═══ Exercise input ═══

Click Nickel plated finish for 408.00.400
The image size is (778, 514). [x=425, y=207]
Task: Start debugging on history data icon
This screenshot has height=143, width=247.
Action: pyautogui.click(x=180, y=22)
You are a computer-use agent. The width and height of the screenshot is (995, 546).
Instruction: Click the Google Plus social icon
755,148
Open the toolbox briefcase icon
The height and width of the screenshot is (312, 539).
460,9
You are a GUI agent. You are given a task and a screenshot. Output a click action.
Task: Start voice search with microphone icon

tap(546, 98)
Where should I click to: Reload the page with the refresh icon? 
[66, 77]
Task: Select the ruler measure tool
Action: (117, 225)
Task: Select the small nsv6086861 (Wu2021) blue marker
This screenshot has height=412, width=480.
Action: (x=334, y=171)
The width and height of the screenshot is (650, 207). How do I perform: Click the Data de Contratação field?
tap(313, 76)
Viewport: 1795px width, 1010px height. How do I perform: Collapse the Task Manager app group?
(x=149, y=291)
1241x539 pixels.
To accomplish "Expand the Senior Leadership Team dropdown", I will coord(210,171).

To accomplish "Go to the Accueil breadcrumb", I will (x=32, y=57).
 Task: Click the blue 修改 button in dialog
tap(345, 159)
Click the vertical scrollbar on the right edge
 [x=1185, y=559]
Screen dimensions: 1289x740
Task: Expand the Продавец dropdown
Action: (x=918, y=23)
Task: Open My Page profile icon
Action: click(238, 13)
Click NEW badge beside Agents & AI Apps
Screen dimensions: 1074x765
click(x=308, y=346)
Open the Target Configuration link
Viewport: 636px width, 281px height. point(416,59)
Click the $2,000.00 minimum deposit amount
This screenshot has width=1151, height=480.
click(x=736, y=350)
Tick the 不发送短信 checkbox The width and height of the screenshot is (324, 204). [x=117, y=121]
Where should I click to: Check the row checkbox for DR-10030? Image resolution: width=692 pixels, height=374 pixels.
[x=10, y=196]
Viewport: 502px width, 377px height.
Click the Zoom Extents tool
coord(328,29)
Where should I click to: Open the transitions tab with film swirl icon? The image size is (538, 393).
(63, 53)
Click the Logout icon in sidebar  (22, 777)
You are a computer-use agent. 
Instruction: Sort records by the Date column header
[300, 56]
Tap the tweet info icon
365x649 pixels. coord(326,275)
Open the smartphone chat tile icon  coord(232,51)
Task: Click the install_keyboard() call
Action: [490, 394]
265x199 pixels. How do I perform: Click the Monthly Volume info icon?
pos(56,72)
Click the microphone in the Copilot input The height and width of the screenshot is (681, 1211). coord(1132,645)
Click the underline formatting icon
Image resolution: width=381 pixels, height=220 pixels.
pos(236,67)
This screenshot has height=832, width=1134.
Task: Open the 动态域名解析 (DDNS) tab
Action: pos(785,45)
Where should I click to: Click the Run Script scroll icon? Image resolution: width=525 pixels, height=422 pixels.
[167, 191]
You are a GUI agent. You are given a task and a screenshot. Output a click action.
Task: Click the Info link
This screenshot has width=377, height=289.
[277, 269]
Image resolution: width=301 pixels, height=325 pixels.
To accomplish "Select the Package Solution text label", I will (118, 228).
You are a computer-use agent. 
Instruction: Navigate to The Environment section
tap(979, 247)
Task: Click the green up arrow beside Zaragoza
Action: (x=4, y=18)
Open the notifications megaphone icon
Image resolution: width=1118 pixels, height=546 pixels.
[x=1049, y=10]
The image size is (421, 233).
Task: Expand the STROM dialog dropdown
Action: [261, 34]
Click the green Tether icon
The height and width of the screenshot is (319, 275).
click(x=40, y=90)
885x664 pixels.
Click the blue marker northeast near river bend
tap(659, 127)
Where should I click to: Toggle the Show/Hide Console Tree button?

═══

• Instruction
Convert the dataset entries above into a JSON list of strings, with one string for each line and no blank lines.

• Result of this exercise
[
  "Click Nickel plated finish for 408.00.400",
  "The image size is (778, 514). [x=425, y=207]",
  "Task: Start debugging on history data icon",
  "This screenshot has height=143, width=247.",
  "Action: pyautogui.click(x=180, y=22)",
  "You are a computer-use agent. The width and height of the screenshot is (995, 546).",
  "Instruction: Click the Google Plus social icon",
  "755,148",
  "Open the toolbox briefcase icon",
  "The height and width of the screenshot is (312, 539).",
  "460,9",
  "You are a GUI agent. You are given a task and a screenshot. Output a click action.",
  "Task: Start voice search with microphone icon",
  "tap(546, 98)",
  "Where should I click to: Reload the page with the refresh icon? ",
  "[66, 77]",
  "Task: Select the ruler measure tool",
  "Action: (117, 225)",
  "Task: Select the small nsv6086861 (Wu2021) blue marker",
  "This screenshot has height=412, width=480.",
  "Action: (x=334, y=171)",
  "The width and height of the screenshot is (650, 207). How do I perform: Click the Data de Contratação field?",
  "tap(313, 76)",
  "Viewport: 1795px width, 1010px height. How do I perform: Collapse the Task Manager app group?",
  "(x=149, y=291)",
  "1241x539 pixels.",
  "To accomplish \"Expand the Senior Leadership Team dropdown\", I will coord(210,171).",
  "To accomplish \"Go to the Accueil breadcrumb\", I will (x=32, y=57).",
  " Task: Click the blue 修改 button in dialog",
  "tap(345, 159)",
  "Click the vertical scrollbar on the right edge",
  " [x=1185, y=559]",
  "Screen dimensions: 1289x740",
  "Task: Expand the Продавец dropdown",
  "Action: (x=918, y=23)",
  "Task: Open My Page profile icon",
  "Action: click(238, 13)",
  "Click NEW badge beside Agents & AI Apps",
  "Screen dimensions: 1074x765",
  "click(x=308, y=346)",
  "Open the Target Configuration link",
  "Viewport: 636px width, 281px height. point(416,59)",
  "Click the $2,000.00 minimum deposit amount",
  "This screenshot has width=1151, height=480.",
  "click(x=736, y=350)",
  "Tick the 不发送短信 checkbox The width and height of the screenshot is (324, 204). [x=117, y=121]",
  "Where should I click to: Check the row checkbox for DR-10030? Image resolution: width=692 pixels, height=374 pixels.",
  "[x=10, y=196]",
  "Viewport: 502px width, 377px height.",
  "Click the Zoom Extents tool",
  "coord(328,29)",
  "Where should I click to: Open the transitions tab with film swirl icon? The image size is (538, 393).",
  "(63, 53)",
  "Click the Logout icon in sidebar  (22, 777)",
  "You are a computer-use agent. ",
  "Instruction: Sort records by the Date column header",
  "[300, 56]",
  "Tap the tweet info icon",
  "365x649 pixels. coord(326,275)",
  "Open the smartphone chat tile icon  coord(232,51)",
  "Task: Click the install_keyboard() call",
  "Action: [490, 394]",
  "265x199 pixels. How do I perform: Click the Monthly Volume info icon?",
  "pos(56,72)",
  "Click the microphone in the Copilot input The height and width of the screenshot is (681, 1211). coord(1132,645)",
  "Click the underline formatting icon",
  "Image resolution: width=381 pixels, height=220 pixels.",
  "pos(236,67)",
  "This screenshot has height=832, width=1134.",
  "Task: Open the 动态域名解析 (DDNS) tab",
  "Action: pos(785,45)",
  "Where should I click to: Click the Run Script scroll icon? Image resolution: width=525 pixels, height=422 pixels.",
  "[167, 191]",
  "You are a GUI agent. You are given a task and a screenshot. Output a click action.",
  "Task: Click the Info link",
  "This screenshot has width=377, height=289.",
  "[277, 269]",
  "Image resolution: width=301 pixels, height=325 pixels.",
  "To accomplish \"Select the Package Solution text label\", I will (118, 228).",
  "You are a computer-use agent. ",
  "Instruction: Navigate to The Environment section",
  "tap(979, 247)",
  "Task: Click the green up arrow beside Zaragoza",
  "Action: (x=4, y=18)",
  "Open the notifications megaphone icon",
  "Image resolution: width=1118 pixels, height=546 pixels.",
  "[x=1049, y=10]",
  "The image size is (421, 233).",
  "Task: Expand the STROM dialog dropdown",
  "Action: [261, 34]",
  "Click the green Tether icon",
  "The height and width of the screenshot is (319, 275).",
  "click(x=40, y=90)",
  "885x664 pixels.",
  "Click the blue marker northeast near river bend",
  "tap(659, 127)",
  "Where should I click to: Toggle the Show/Hide Console Tree button?"
]